┌──
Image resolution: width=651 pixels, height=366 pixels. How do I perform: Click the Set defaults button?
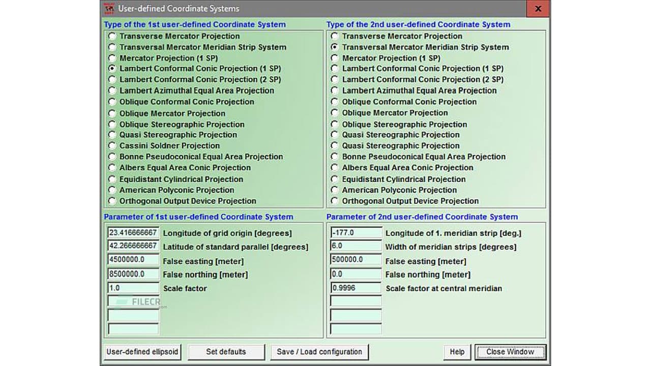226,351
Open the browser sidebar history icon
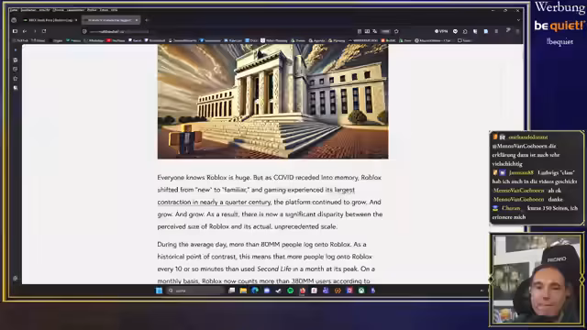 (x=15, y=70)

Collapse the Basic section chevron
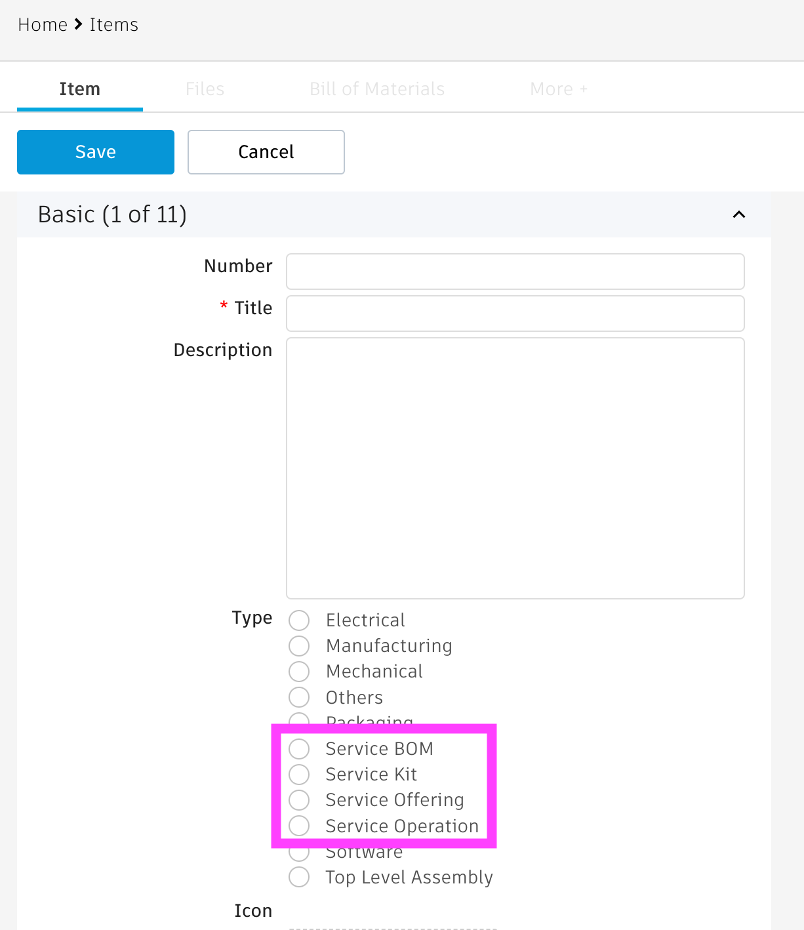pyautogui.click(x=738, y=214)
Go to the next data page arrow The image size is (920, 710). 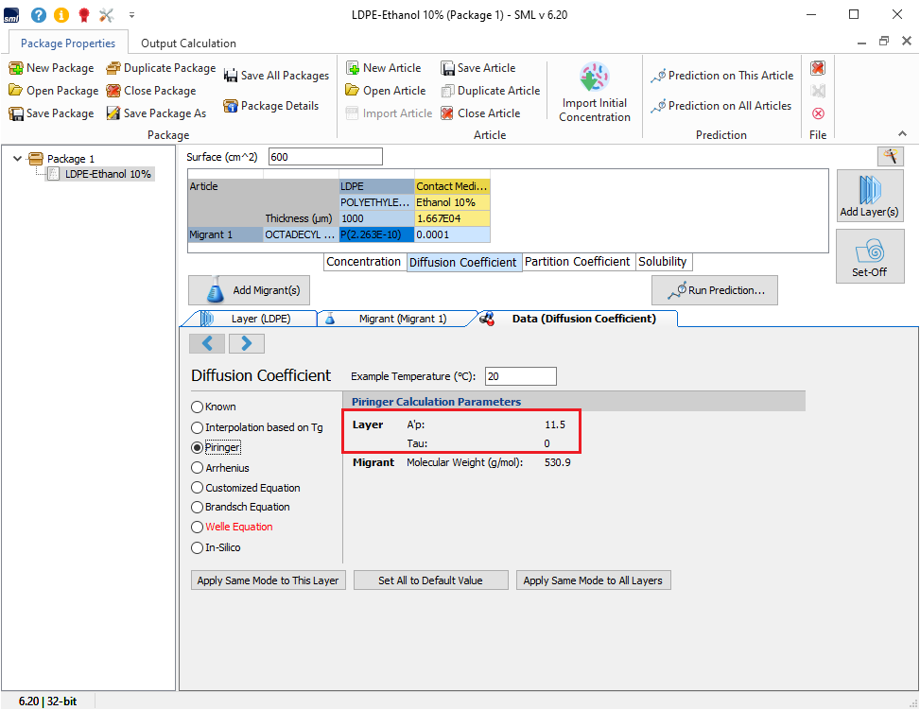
└──
┌──
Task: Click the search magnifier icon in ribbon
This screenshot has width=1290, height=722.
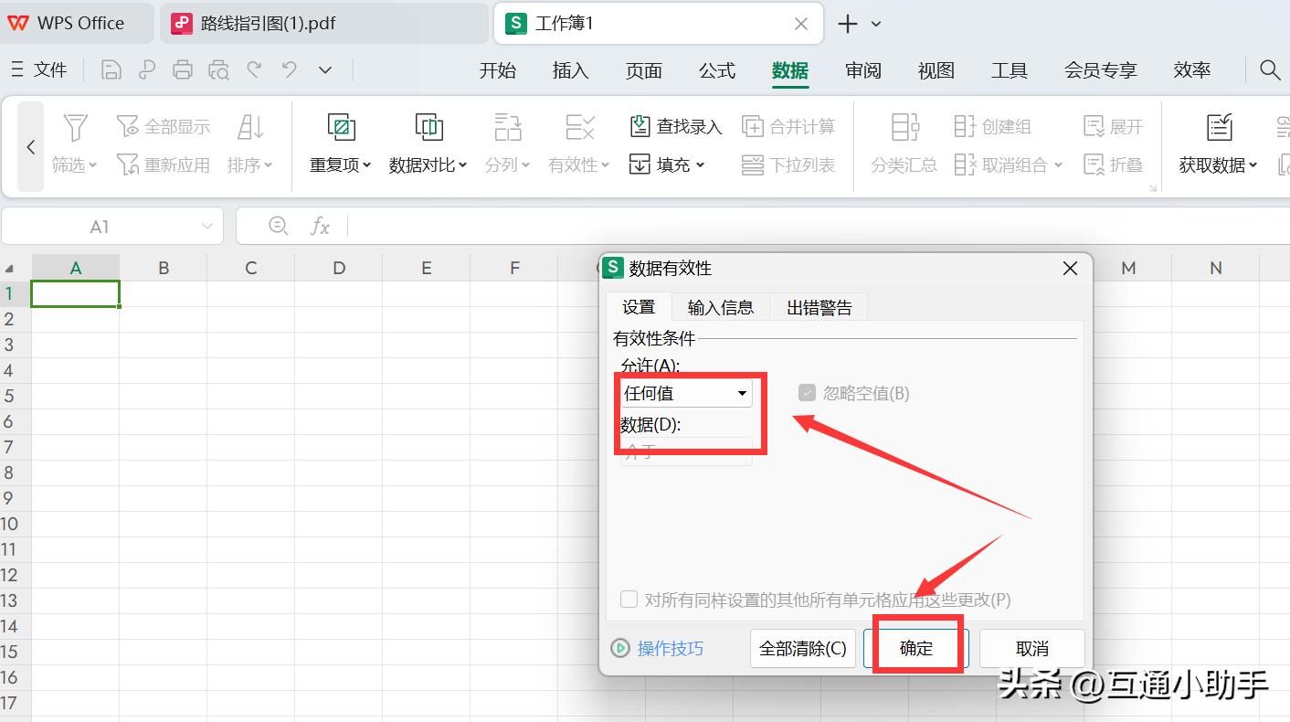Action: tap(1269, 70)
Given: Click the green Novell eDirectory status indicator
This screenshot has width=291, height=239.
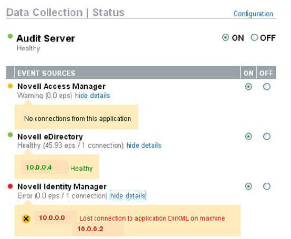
└──
┌──
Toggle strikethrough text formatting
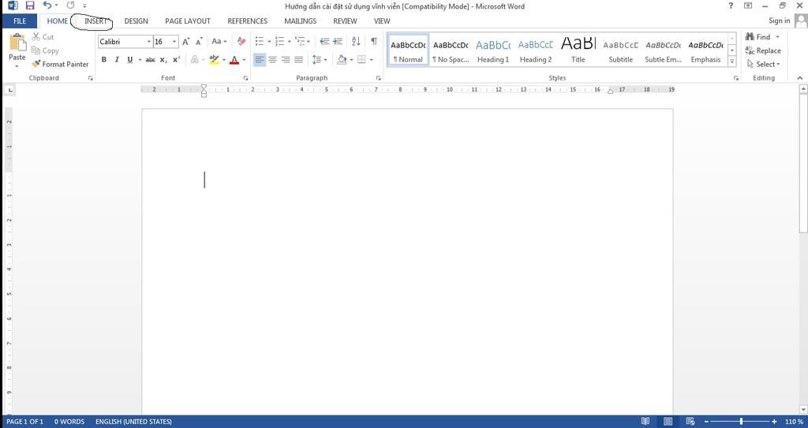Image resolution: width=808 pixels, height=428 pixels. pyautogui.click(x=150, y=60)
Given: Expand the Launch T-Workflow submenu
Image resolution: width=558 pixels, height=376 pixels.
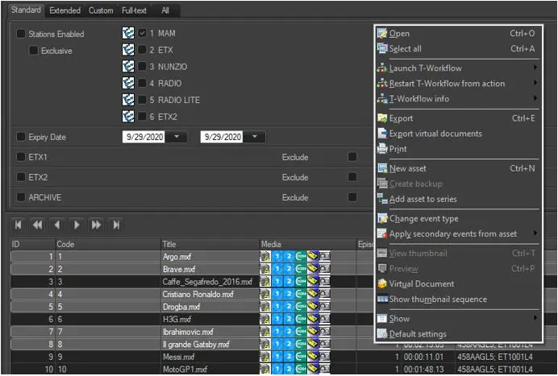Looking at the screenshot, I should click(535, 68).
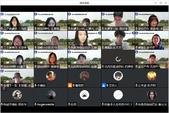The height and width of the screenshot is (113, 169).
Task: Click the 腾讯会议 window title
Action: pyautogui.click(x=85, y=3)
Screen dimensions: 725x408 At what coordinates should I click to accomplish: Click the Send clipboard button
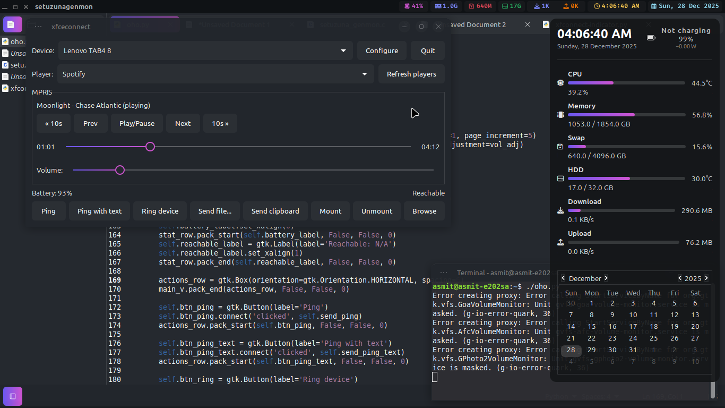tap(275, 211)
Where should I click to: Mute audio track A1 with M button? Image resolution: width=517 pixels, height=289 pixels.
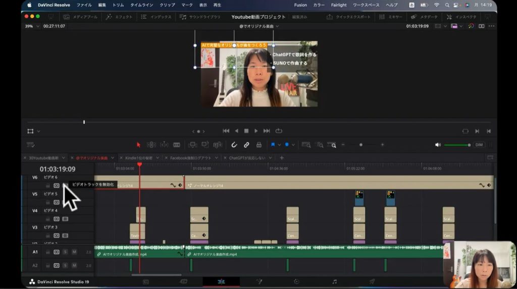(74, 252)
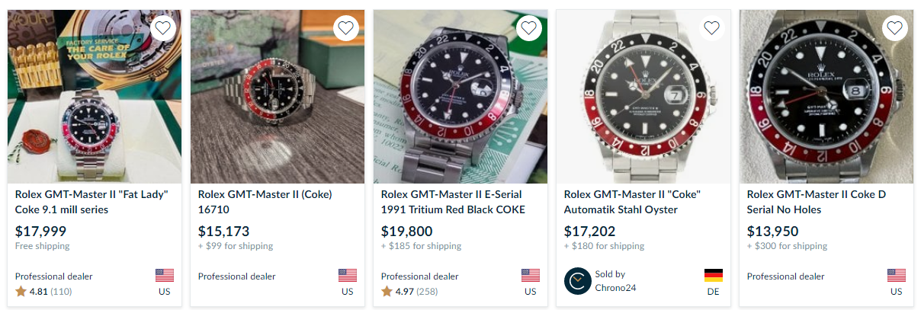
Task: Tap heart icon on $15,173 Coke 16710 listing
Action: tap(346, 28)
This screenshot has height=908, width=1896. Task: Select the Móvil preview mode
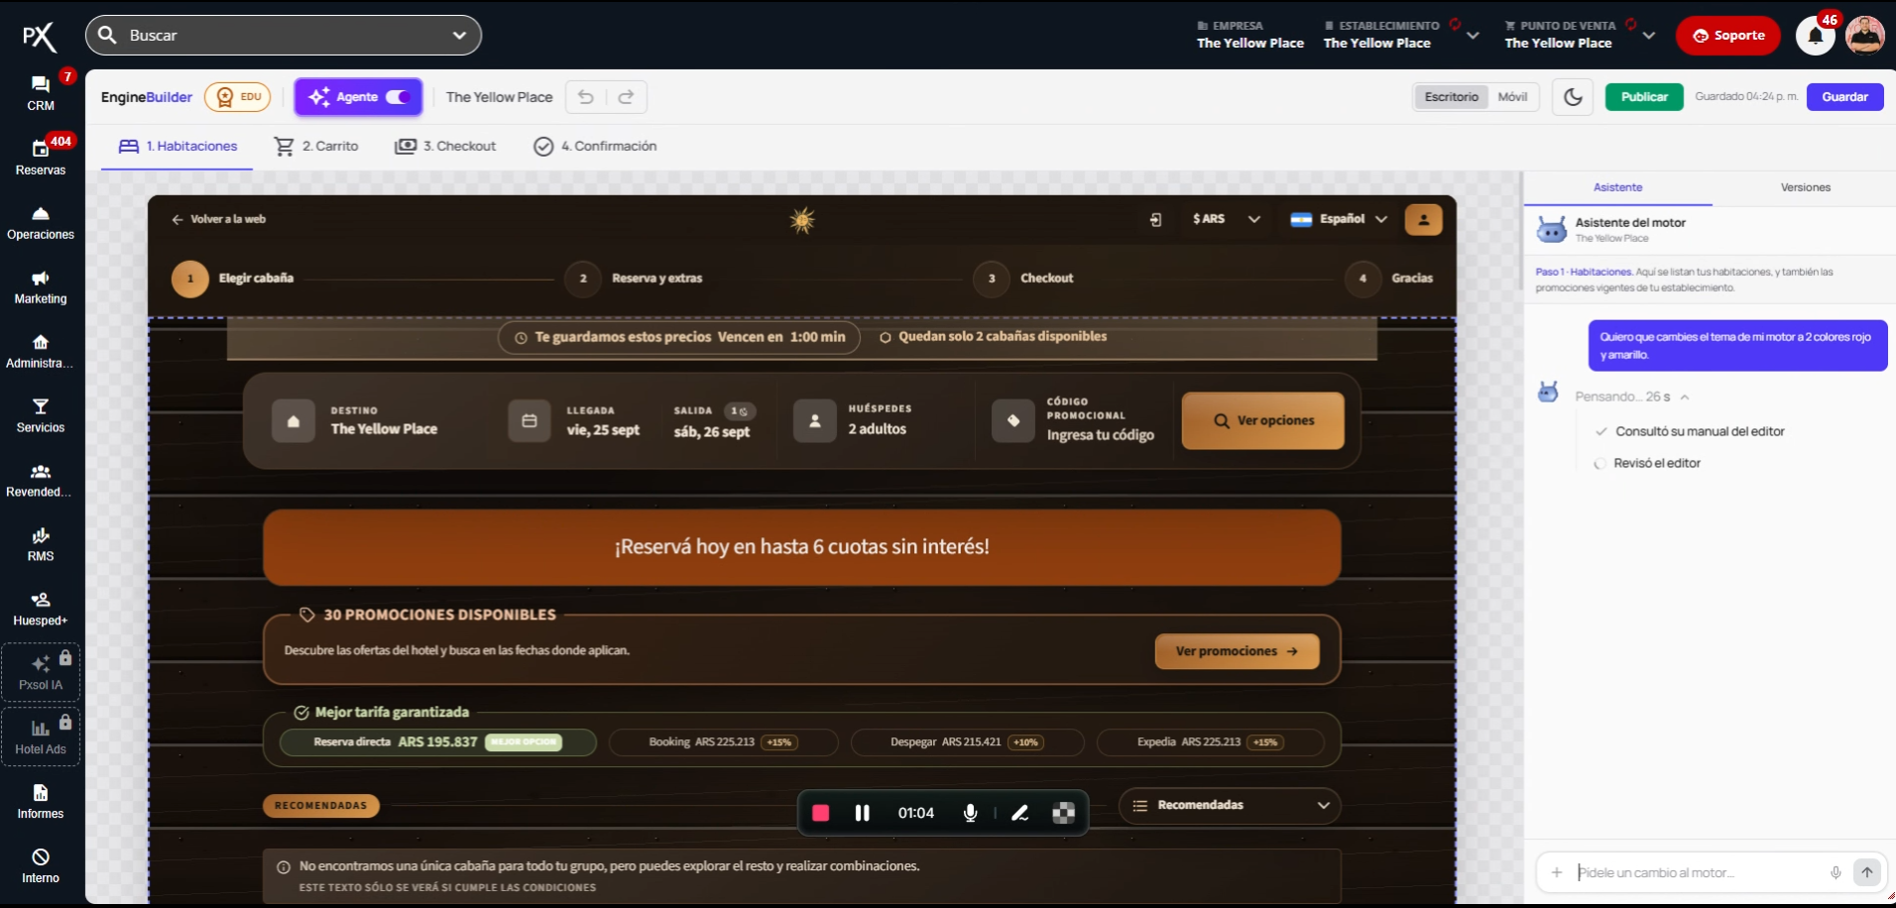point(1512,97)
└──
» **WHAT THE TASK ASKS**: While skipping the pictures, transcribe the data above from the line showing "Toggle strikethrough text formatting" through the line showing "Given: Expand the Launch T-Workflow submenu", exactly and with both ends.

» **TASK RESPONSE**:
Toggle strikethrough text formatting
Image resolution: width=808 pixels, height=428 pixels. pyautogui.click(x=150, y=60)
Given: Expand the Launch T-Workflow submenu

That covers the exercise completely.